Early Phase Clinical Trials of Biopharmaceuticals

New pharmacological treatments are currently evaluated in humans through clinical pharmacology trials in gradually rising numbers of healthy and patient volunteers. Sufficient information about safety, pharmacokinetic parameters and ideally efficacy, has to be gained before confirmatory therapeutic studies can be justified and accepted by the regulatory agencies, ethics committees, patients and clinicians. Clinical trials of new putative therapeutic agents performed in healthy volunteers (human pharmacology studies) are not considered mandatory, but in practice are frequently requested and conducted. With the exception of cytotoxic compounds, these studies are useful in bridging the knowledge gap between animal and patients during these challenging exploratory phases. The information obtained by pharmacokinetic parameters and safety/tolerability profile of different dose levels will be made available to investigators and clinicians for a rational management of clinical situations in patients. Biopharmaceuticals differ in various ways from the typical chemical entity and some alternative approaches to both the preclinical and clinical evaluation must be considered during the development of this varied class of products. It is acknowledged that a flexible, case-by-case approach is particularly appropriate for biotechnology-derived pharmaceuticals. The main aim of this article is to give a brief introductory overview of the key points to be considered before and during the initial evaluation of biopharmaceuticals in humans. Emphasis will be placed on the general principles applied by investigators to minimise mistakes occurring during the clinical development phase.

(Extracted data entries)
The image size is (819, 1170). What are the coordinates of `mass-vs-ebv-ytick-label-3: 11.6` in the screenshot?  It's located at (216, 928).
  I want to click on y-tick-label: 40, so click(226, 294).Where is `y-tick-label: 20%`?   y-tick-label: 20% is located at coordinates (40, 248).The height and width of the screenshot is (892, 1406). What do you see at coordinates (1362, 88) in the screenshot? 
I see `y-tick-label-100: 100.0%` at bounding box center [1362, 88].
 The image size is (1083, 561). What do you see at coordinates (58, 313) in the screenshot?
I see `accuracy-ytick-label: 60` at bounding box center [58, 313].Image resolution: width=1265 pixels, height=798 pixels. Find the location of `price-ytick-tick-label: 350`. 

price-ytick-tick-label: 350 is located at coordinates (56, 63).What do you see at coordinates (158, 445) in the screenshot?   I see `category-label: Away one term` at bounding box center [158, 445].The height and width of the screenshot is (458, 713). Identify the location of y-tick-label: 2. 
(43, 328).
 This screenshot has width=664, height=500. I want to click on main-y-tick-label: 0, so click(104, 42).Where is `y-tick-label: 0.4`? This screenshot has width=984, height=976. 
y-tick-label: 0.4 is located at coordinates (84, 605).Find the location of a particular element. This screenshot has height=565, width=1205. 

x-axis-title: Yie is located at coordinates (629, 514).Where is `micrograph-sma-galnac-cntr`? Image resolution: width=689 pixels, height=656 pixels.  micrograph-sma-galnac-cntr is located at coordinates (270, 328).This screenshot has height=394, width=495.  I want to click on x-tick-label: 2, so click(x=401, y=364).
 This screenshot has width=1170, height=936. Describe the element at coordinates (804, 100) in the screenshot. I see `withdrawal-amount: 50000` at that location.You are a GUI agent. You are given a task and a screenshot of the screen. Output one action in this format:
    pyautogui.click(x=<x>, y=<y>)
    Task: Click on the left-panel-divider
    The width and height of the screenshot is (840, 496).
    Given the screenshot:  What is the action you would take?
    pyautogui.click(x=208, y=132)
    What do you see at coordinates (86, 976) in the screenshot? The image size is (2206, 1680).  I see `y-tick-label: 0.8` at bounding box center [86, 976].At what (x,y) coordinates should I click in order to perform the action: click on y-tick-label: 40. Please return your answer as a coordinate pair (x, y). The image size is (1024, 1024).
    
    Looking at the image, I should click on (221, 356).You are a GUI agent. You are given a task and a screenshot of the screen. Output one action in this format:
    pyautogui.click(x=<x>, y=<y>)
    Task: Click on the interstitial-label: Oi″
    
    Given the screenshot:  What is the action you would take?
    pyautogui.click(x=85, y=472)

# [Required action]
According to the text on early phase clinical trials of biopharmaceuticals, what kind of approach is acknowledged as particularly appropriate for biotechnology-derived pharmaceuticals?

# [Result of this task]
A flexible, case-by-case approach.